What did Harold Ford Jr. do at Merrill Lynch?
The former Democratic congressman has been working for the giant investment firm ever since losing his 2006 Senate bid in Tennessee. Recently, Ford took a 30-day leave of absence to explore another Senate run—this time for the New York seat currently held by Kirsten Gillibrand. But Ford won't explain what he has done for the investment bank during his three years on Wall Street. In that time, Merrill Lynch nearly collapsed, was bailed out by US taxpayers, and went through a troubled merger with Bank of America.
Ford also won't say whether he received one of the controversial bonuses that Merrill paid—allegedly with bailout money—in advance of the Bank of America merger, but the Memphis Flyer reported he "almost certainly" did.
Ford's official job description—"vice chairman and senior policy adviser"—doesn't reveal much. When Merrill Lynch hired him in February 2007, the company announced that he would "advise senior management on domestic policy issues, serve as a member of the firm's public policy and social responsibility management committee, and support a variety of business development initiatives."
But what does that actually mean?
With bankers and their bonuses all over the news, a sharp politician like Ford—who also has a gig as an MSNBC commentator and serves as chairman of the Democratic Leadership Council—would presumably be prepared to answer that question. Yet in an email exchange with Mother Jones, a Ford spokesperson would not provide any details about his boss' day-to-day duties. The spokesperson would only note that Ford engages in "business development"—he didn't refer to any work related to public policy or social responsibility. The Merrill Lynch media relations department did not answer repeated calls. A Bank of America spokeswoman promised to respond to an inquiry about Ford's responsibilities at Merrill Lynch, but never did.

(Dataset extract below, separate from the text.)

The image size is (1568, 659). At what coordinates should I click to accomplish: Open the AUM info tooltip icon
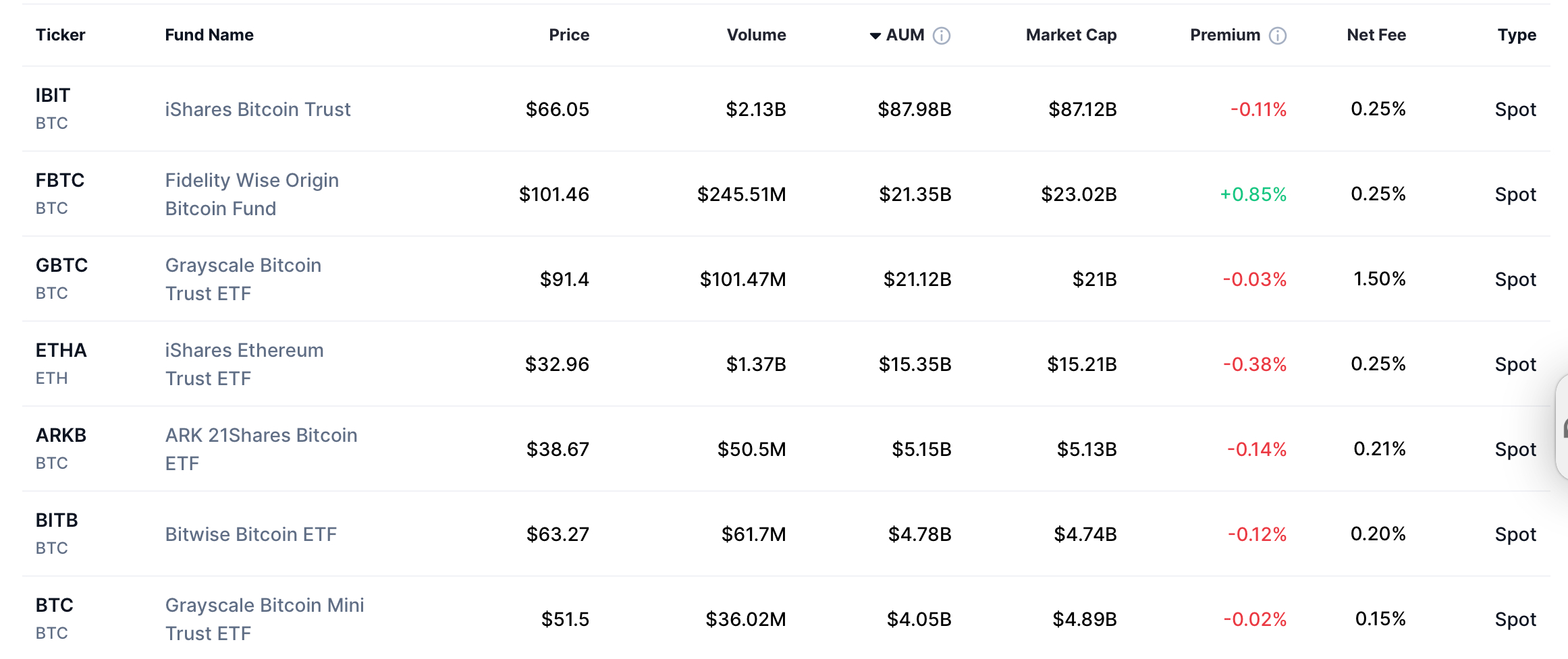click(941, 35)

It's not hard to guess why the investment firm hired the five-term congressman. "If a company hires a former politician oftentimes that will give them access to a great number of contacts that they wouldn't have had otherwise," says Dave Levinthal, a spokesman for the Center for Responsive Politics, a good-government group that monitors the revolving door between government and industry.
Ex-politicians who served on regulatory committees are especially prized in the corporate world. And Ford served on the House Financial Services Committee—the panel that regulates firms like Merrill and Bank of America. In fact, the two firms were Ford's eighth- and ninth-largest industry donors over the course of his congressional career.
After joining Merrill, Ford "never lobbied" members of Congress on the firm's behalf, he told the New York Times earlier this month. "My banking work has taken me out to Palo Alto," Ford said. But the article didn't give details about his duties. A Politico piece on Ford's life in New York described him as filling "the sort of hazy role at Merrill traditionally occupied by political stars at New York investment firms." Ford was there as a "rainmaker and image buffer, there to impress clients, make connections and put a politic foot forward in public settings." Just who Ford was impressing and making connections with was unreported.
Even if Ford isn't lobbying, the law allows him to "advise anyone else working for Merrill Lynch who to talk to, what key points to hit, and what members' soft spots are," says the Sunlight Foundation's Lisa Rosenberg. "He knows better than anyone else what would be influential to members on the committee he used to serve. That's not technically lobbying, but that makes him incredibly influential, and it makes him useful and valuable to Merrill Lynch," she adds.
The last time Ford served in Congress, he was a Wall Street favorite. During the 2006 election cycle, he took in more money from securities and investment firms than any other member of the House of Representatives. During his entire congressional career, he collected more than $1.5 million from that sector. Only 15 people in the past 21 years have received more money from securities and investment firms—and most of them were presidential candidates, members of the Senate leadership, or longtime senators from New York (Wall Street's home) or Connecticut (Wall Street's country home).
If Ford is serious about a New York Senate run, he will have to address issues related to the financial crisis. And voters will deserve to know exactly what he's been doing on Wall Street for the past three years.